*** MATERIAL TO PROCESS Section Begins ***
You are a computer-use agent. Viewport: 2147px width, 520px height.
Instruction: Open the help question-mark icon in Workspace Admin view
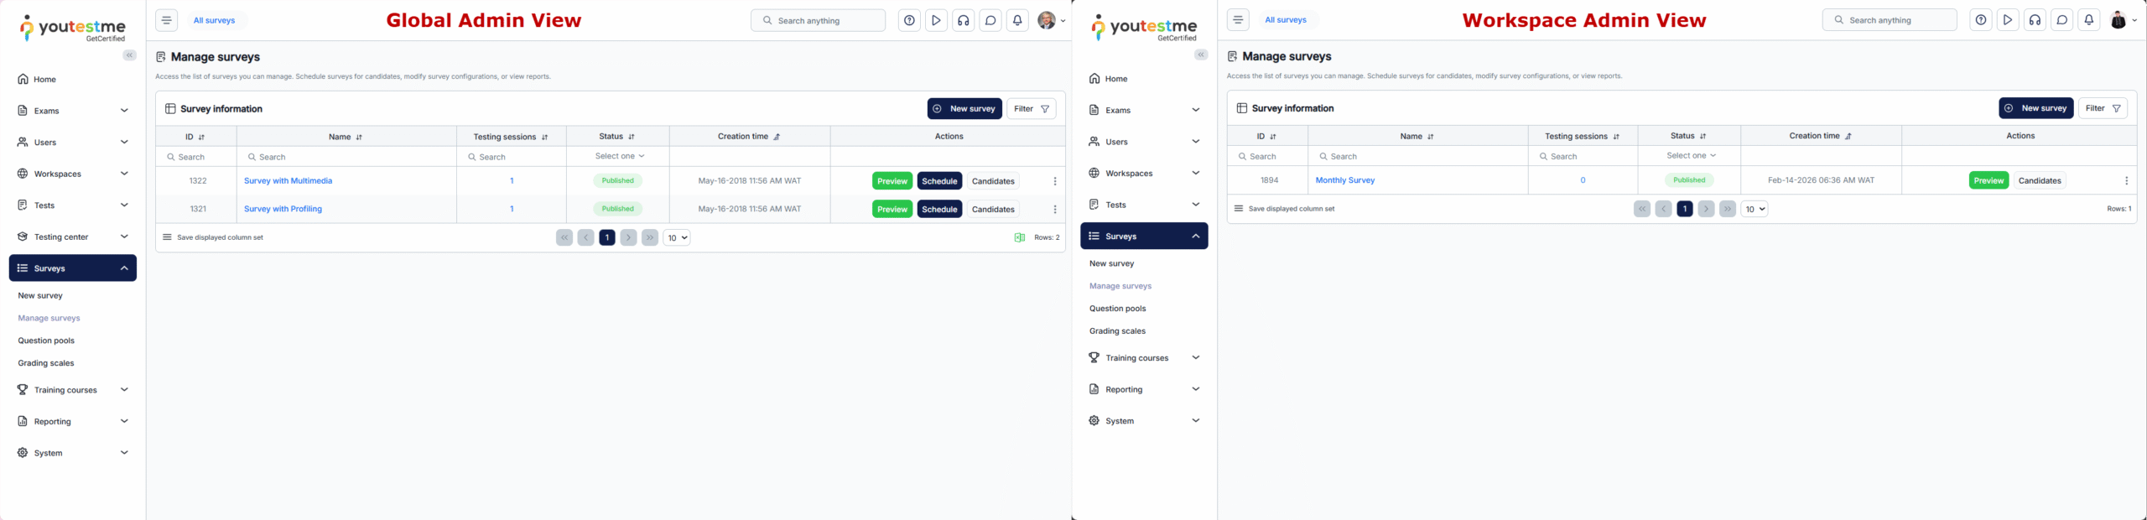[x=1980, y=20]
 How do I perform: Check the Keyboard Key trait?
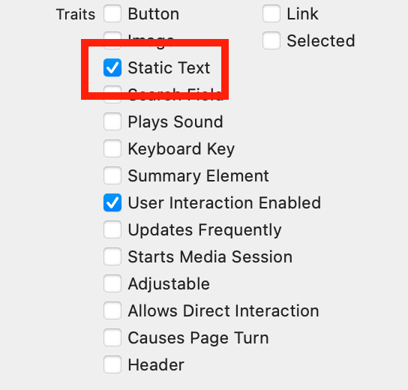click(x=113, y=149)

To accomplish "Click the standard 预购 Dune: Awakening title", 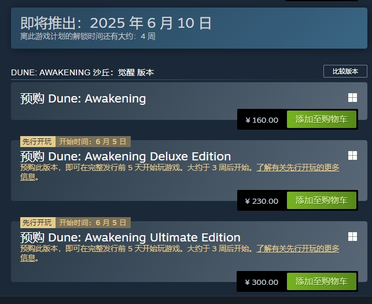I will pyautogui.click(x=83, y=98).
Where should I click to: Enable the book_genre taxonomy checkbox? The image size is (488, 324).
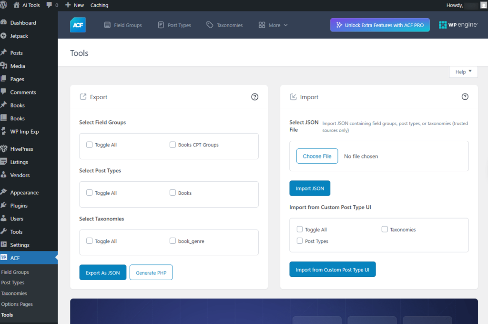(173, 241)
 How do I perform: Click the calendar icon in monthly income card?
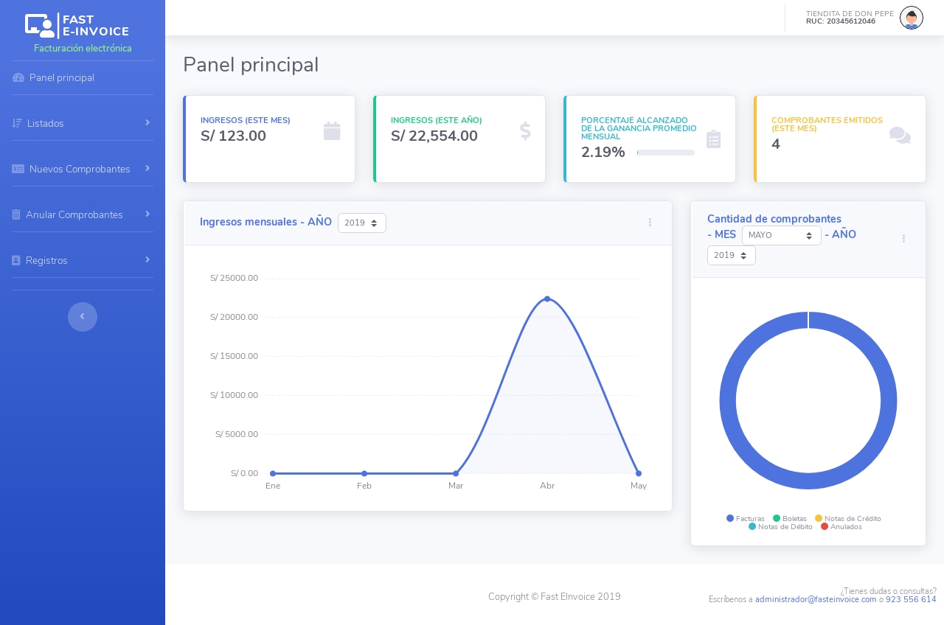332,131
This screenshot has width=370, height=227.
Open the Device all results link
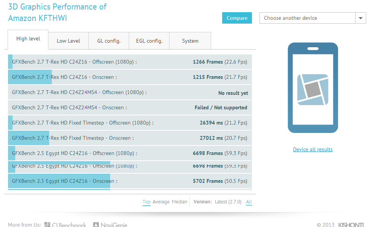tap(313, 149)

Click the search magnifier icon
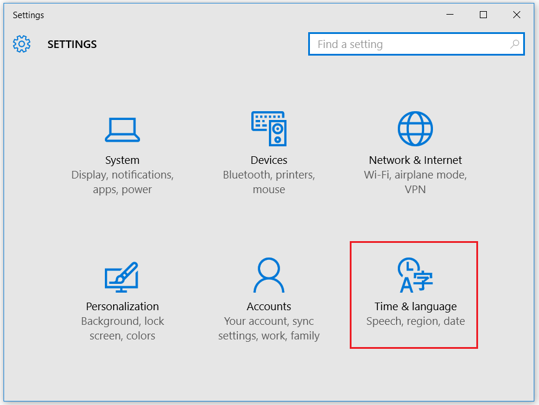click(514, 44)
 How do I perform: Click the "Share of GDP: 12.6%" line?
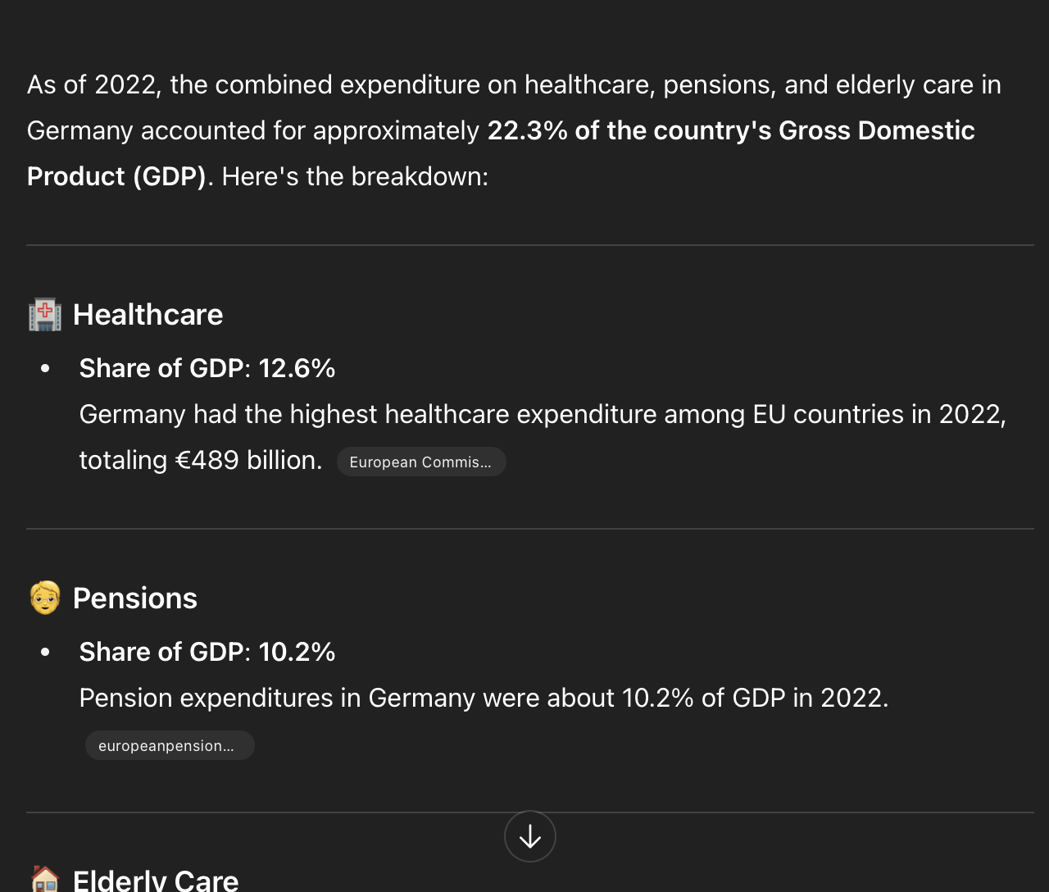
*** MATERIAL TO PROCESS Section Ends ***
§ **WORK REQUIRED**: Give back, word for word, the lines from the one with "Where should I" to the end of the records above, and no pictures.

§ **SOLUTION**:
Where should I click to: Enable the book_genre taxonomy checkbox? The image size is (488, 324).
(173, 241)
 How do I perform: Click the calendar icon in monthly income card?
332,131
This screenshot has width=370, height=227.
Open the Device all results link
tap(313, 149)

Click the search magnifier icon
click(514, 44)
 How do I perform: Click the "Share of GDP: 12.6%" line?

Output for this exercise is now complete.